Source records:
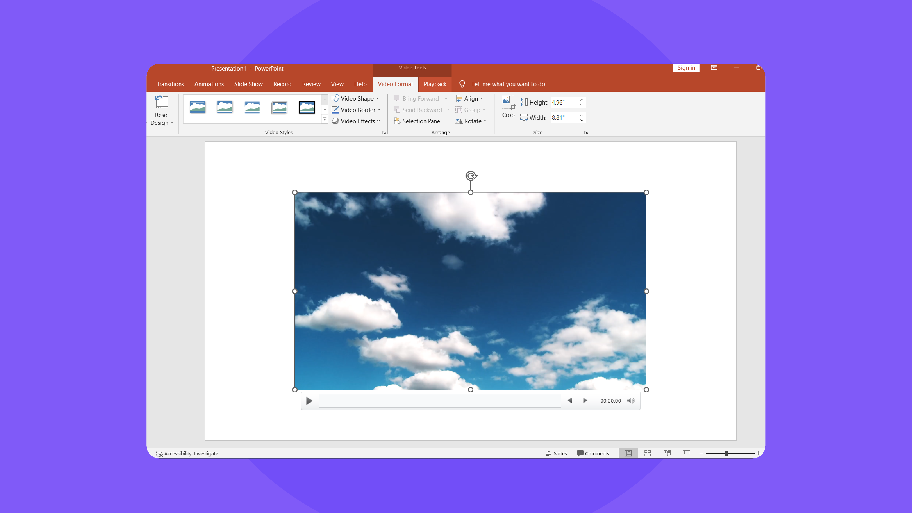Click play on the video preview
This screenshot has height=513, width=912.
tap(309, 400)
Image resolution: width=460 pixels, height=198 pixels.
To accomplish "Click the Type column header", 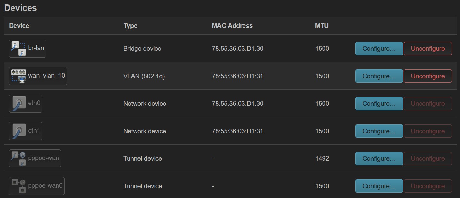I will pos(130,26).
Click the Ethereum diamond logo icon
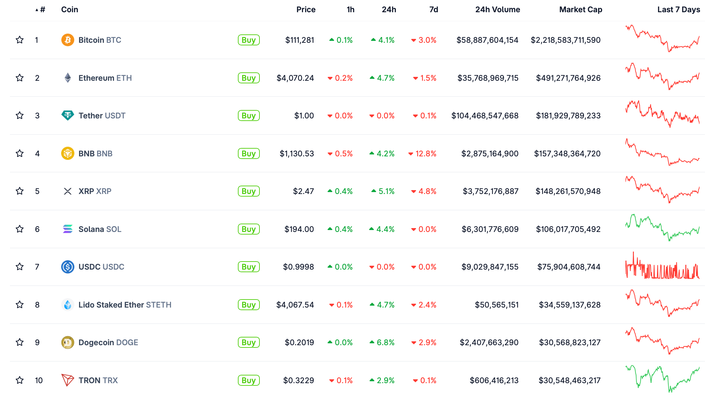Viewport: 714px width, 397px height. pyautogui.click(x=68, y=78)
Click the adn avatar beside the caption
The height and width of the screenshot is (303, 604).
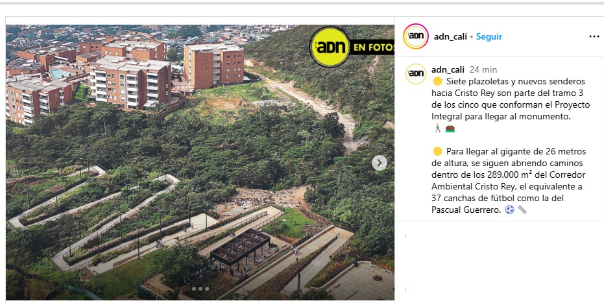(416, 73)
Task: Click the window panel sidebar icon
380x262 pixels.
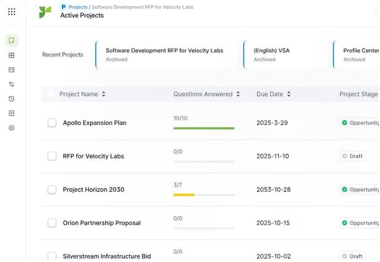Action: [11, 70]
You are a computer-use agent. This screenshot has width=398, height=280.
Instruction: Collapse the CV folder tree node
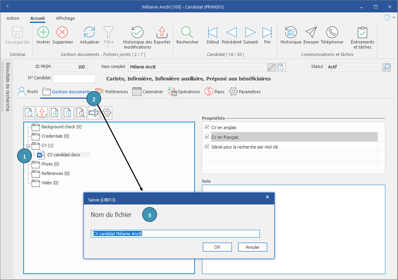pyautogui.click(x=28, y=146)
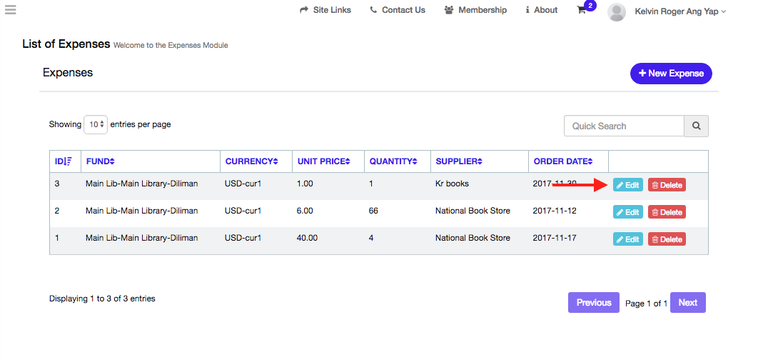This screenshot has height=360, width=758.
Task: Expand Kelvin Roger Ang Yap user menu
Action: click(679, 11)
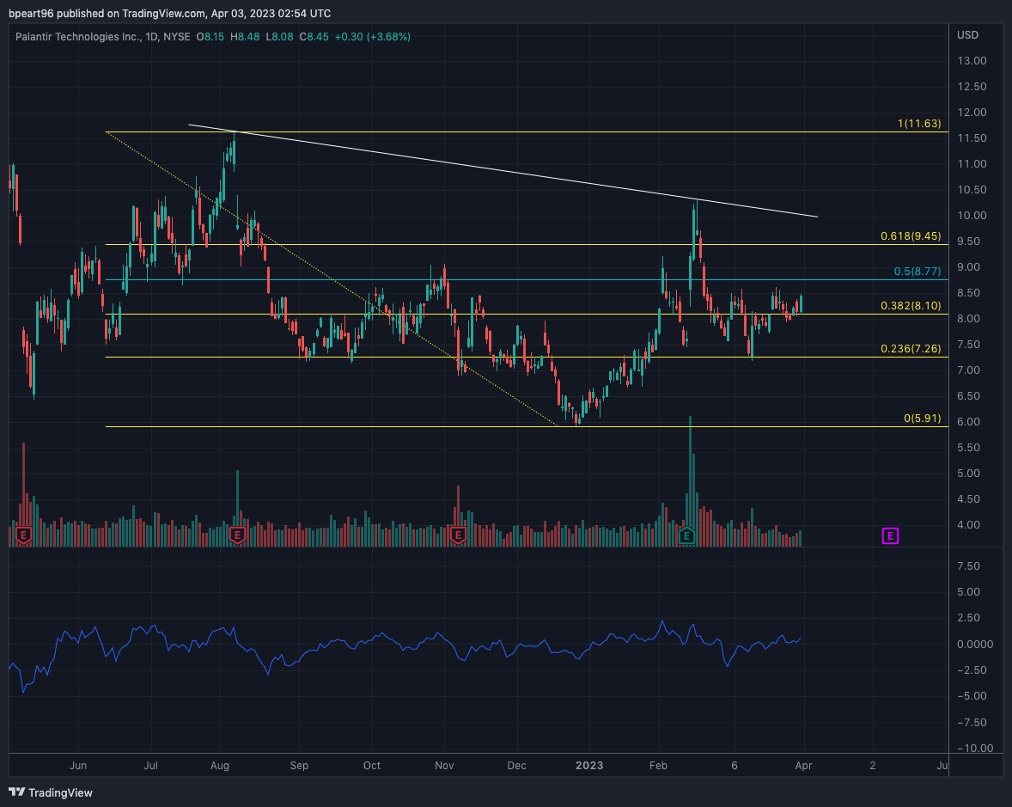
Task: Click the August earnings "E" badge
Action: (x=236, y=535)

Problem details: Starting at the line with "Click the Ethereum diamond logo icon", reproduce exactly each line through the end of the entries, including the first and the last, and skip the pictures.

Exercise solution:
Click the Ethereum diamond logo icon
Viewport: 714px width, 397px height. pyautogui.click(x=68, y=78)
Click the adn avatar beside the caption
The height and width of the screenshot is (303, 604).
(416, 73)
Task: Click the window panel sidebar icon
380x262 pixels.
Action: [11, 70]
You are a computer-use agent. This screenshot has width=398, height=280.
Instruction: Collapse the CV folder tree node
pyautogui.click(x=28, y=146)
This screenshot has height=360, width=758.
Task: Expand Kelvin Roger Ang Yap user menu
Action: click(679, 11)
Task: Click the August earnings "E" badge
Action: (x=236, y=535)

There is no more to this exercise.